• [WHAT IS NEEDED] Produce an exact copy of the lines below, starting at the first and ending with the line containing "Open the orange".

#### STORED DATA

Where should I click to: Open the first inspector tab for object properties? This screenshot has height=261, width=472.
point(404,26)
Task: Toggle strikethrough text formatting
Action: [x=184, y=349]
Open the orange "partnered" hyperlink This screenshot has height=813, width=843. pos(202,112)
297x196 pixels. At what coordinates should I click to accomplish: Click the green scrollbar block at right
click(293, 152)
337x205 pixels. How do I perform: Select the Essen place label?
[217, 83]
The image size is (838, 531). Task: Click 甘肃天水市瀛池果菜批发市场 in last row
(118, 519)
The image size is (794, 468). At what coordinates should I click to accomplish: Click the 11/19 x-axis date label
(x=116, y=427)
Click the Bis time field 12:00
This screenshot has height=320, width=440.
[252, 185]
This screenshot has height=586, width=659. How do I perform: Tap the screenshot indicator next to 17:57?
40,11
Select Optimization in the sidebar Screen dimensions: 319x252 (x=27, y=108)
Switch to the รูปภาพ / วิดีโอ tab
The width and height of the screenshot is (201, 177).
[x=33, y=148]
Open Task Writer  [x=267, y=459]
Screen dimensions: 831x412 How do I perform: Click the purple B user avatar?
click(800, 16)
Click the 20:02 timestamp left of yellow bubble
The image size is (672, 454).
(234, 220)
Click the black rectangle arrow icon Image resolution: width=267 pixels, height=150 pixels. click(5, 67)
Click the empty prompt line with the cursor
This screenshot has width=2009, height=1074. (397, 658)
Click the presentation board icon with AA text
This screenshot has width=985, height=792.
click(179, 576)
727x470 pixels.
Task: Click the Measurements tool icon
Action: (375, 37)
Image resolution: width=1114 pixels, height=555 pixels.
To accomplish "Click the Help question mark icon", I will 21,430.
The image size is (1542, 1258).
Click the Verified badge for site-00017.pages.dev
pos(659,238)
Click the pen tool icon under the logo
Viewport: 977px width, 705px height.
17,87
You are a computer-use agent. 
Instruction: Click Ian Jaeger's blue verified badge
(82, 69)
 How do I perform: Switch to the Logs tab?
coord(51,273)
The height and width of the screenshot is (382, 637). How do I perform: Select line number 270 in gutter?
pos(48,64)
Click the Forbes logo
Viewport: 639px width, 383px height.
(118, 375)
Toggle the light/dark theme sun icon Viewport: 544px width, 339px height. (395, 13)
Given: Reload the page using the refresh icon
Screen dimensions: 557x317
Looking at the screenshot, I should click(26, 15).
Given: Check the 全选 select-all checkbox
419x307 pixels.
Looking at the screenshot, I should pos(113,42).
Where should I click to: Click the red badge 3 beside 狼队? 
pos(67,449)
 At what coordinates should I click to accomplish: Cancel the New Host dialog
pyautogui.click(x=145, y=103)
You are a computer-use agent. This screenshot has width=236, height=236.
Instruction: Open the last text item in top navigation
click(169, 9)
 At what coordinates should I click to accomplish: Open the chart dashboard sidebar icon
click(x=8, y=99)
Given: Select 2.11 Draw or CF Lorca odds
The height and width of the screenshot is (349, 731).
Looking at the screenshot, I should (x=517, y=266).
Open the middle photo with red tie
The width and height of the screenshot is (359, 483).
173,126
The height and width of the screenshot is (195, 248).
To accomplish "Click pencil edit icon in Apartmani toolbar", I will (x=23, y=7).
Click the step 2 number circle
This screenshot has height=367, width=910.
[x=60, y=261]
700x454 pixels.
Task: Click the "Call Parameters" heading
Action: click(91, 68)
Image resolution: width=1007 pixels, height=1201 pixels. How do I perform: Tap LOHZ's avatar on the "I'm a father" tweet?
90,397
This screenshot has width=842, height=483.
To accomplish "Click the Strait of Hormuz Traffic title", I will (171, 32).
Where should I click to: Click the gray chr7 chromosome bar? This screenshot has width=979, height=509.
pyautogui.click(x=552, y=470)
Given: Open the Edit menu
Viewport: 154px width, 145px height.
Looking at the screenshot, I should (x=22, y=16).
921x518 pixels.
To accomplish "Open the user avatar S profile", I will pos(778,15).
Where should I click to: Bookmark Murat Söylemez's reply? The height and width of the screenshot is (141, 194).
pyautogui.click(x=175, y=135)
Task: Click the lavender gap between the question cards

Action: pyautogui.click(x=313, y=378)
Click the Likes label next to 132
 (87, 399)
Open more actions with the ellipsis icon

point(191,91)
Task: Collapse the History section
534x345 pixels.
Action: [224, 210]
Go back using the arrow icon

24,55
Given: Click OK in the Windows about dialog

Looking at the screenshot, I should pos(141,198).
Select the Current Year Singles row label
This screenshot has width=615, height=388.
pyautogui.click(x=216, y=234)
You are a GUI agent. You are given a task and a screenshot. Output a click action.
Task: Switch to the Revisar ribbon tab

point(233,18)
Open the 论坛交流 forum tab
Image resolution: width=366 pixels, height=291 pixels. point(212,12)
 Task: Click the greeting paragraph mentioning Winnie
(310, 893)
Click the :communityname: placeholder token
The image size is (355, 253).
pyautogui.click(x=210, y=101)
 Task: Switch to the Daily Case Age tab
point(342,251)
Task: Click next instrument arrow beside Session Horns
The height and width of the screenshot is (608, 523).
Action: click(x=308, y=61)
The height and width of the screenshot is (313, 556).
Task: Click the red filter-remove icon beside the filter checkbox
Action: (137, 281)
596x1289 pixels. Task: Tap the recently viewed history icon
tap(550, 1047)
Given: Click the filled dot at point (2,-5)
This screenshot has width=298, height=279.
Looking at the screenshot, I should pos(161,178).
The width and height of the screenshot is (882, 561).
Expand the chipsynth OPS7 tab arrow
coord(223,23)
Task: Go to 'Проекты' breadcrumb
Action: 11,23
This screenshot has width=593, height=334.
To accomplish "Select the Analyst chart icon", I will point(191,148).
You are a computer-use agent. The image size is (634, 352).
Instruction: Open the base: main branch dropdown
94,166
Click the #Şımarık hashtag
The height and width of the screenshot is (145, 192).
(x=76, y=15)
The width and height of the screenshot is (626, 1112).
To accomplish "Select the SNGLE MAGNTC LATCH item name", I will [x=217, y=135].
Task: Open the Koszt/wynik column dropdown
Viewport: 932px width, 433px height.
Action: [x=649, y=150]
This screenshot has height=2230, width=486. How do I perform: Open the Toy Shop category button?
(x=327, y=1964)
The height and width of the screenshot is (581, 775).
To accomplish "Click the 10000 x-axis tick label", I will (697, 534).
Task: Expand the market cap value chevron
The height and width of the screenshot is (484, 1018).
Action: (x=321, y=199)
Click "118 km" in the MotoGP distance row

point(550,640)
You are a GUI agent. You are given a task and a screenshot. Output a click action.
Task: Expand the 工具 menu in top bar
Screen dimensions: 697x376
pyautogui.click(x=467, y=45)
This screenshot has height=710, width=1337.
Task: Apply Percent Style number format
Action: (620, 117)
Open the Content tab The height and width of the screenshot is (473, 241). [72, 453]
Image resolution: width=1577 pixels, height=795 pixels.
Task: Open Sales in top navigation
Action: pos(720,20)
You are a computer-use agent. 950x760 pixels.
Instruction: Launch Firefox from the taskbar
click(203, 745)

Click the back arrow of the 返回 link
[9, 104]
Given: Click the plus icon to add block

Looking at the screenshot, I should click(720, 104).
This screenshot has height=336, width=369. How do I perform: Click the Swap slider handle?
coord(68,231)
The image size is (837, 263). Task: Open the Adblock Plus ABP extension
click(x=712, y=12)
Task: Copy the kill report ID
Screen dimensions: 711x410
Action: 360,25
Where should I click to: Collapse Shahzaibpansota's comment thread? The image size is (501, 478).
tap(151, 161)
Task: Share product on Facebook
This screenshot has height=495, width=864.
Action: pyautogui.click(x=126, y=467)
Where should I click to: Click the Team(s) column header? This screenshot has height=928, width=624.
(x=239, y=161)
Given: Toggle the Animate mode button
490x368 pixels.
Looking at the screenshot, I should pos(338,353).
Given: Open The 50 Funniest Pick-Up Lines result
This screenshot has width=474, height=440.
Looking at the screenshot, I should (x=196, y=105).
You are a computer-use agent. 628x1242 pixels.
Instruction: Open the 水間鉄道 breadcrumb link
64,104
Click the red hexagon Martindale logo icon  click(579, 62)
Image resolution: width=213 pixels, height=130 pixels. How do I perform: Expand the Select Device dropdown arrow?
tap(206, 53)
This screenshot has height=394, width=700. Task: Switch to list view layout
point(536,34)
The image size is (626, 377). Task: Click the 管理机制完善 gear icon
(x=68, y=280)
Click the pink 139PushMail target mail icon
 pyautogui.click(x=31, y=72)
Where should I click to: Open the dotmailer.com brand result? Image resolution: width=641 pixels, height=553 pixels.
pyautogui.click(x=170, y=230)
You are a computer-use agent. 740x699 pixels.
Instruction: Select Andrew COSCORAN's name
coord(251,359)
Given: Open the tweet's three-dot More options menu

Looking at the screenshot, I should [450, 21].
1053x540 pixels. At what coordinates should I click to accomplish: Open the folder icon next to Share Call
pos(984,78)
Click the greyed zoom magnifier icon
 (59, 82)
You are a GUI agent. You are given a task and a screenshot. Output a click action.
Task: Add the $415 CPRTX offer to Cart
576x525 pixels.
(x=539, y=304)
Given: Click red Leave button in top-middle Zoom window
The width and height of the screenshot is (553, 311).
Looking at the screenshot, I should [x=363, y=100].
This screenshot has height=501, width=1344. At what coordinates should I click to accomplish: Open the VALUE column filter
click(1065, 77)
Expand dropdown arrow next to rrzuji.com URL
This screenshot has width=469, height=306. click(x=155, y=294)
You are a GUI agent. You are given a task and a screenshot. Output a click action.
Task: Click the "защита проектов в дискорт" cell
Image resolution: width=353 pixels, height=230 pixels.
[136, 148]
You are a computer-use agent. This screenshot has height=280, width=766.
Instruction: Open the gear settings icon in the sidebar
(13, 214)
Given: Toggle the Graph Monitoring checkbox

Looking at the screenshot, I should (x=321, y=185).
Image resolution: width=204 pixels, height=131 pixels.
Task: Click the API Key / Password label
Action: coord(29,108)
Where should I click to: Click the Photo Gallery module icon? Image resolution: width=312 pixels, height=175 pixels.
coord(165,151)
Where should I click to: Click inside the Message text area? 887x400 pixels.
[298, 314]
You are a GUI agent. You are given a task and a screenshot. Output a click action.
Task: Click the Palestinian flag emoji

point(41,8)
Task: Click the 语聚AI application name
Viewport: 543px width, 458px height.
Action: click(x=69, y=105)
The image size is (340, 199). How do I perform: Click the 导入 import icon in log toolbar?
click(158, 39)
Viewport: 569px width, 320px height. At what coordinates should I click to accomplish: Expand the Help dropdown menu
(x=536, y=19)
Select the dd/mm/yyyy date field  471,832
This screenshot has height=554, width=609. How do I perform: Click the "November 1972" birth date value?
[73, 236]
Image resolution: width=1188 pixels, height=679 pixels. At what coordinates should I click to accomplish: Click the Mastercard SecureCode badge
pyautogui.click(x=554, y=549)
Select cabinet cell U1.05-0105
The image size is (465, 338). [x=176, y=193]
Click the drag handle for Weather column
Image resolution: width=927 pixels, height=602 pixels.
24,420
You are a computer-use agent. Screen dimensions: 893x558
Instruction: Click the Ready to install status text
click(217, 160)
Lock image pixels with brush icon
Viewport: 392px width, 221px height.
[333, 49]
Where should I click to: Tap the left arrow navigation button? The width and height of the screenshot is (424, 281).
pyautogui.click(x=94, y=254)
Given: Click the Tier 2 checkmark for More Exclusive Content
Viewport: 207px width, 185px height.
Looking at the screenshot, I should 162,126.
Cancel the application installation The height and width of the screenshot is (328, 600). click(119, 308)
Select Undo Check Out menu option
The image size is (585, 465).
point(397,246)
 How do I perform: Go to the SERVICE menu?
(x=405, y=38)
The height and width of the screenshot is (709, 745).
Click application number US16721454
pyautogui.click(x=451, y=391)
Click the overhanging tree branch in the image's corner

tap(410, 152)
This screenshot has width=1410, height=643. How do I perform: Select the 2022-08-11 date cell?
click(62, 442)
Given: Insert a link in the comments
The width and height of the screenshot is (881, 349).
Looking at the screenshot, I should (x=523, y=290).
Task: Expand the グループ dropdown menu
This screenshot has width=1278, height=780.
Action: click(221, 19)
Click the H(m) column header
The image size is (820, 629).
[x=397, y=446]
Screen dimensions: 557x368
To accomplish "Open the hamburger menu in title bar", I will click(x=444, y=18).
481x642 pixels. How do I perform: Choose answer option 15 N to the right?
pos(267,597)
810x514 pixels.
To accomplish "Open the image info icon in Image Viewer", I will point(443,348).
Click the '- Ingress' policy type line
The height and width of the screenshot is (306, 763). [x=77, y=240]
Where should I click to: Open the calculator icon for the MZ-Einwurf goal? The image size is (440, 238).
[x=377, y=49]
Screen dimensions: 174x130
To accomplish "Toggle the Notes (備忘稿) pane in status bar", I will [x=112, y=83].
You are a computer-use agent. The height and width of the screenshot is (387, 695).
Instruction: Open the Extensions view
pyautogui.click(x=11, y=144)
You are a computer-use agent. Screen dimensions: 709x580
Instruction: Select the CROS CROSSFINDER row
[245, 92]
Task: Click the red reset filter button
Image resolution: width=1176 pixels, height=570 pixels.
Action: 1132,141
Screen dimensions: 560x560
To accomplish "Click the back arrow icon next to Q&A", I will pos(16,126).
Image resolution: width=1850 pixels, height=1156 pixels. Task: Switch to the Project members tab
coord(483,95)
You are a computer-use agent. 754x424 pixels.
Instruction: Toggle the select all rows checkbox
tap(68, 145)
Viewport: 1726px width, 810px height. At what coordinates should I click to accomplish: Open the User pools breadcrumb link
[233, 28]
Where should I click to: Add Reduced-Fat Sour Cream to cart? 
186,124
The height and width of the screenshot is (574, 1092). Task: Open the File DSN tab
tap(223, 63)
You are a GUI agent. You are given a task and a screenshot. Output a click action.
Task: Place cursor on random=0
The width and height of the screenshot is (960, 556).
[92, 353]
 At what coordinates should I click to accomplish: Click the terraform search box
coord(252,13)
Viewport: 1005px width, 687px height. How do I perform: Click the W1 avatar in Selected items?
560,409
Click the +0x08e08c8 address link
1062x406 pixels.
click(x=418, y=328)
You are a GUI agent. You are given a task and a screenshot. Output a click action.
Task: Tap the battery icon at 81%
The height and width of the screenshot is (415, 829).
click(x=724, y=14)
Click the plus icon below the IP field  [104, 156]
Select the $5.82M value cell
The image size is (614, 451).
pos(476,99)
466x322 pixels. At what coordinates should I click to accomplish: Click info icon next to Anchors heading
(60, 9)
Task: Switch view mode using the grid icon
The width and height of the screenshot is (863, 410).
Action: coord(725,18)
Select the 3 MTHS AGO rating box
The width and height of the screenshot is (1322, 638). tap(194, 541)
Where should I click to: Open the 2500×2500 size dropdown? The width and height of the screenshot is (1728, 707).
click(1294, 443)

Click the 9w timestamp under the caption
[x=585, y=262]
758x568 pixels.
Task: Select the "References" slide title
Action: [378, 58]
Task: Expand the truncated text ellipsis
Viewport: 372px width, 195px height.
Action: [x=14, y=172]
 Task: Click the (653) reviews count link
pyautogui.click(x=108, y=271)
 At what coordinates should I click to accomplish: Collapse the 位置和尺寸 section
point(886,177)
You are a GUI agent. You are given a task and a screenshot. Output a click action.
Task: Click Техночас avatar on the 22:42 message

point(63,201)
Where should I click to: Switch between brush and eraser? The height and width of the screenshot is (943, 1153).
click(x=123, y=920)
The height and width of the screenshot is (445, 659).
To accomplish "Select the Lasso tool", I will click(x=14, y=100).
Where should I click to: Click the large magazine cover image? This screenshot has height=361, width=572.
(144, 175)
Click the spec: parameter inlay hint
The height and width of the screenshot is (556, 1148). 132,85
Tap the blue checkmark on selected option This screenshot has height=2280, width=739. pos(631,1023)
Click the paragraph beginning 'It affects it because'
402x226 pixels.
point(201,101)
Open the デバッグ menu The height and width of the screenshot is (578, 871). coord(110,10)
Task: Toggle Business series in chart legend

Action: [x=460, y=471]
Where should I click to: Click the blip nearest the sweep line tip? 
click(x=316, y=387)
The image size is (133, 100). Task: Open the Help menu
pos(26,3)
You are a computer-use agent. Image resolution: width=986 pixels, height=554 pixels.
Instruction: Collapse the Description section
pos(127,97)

########

• [RESULT]
Where should I click to: Open the first inspector tab for object properties? This screenshot has height=261, width=472.
point(404,26)
Task: Toggle strikethrough text formatting
Action: [x=184, y=349]
Open the orange "partnered" hyperlink This screenshot has height=813, width=843. pos(202,112)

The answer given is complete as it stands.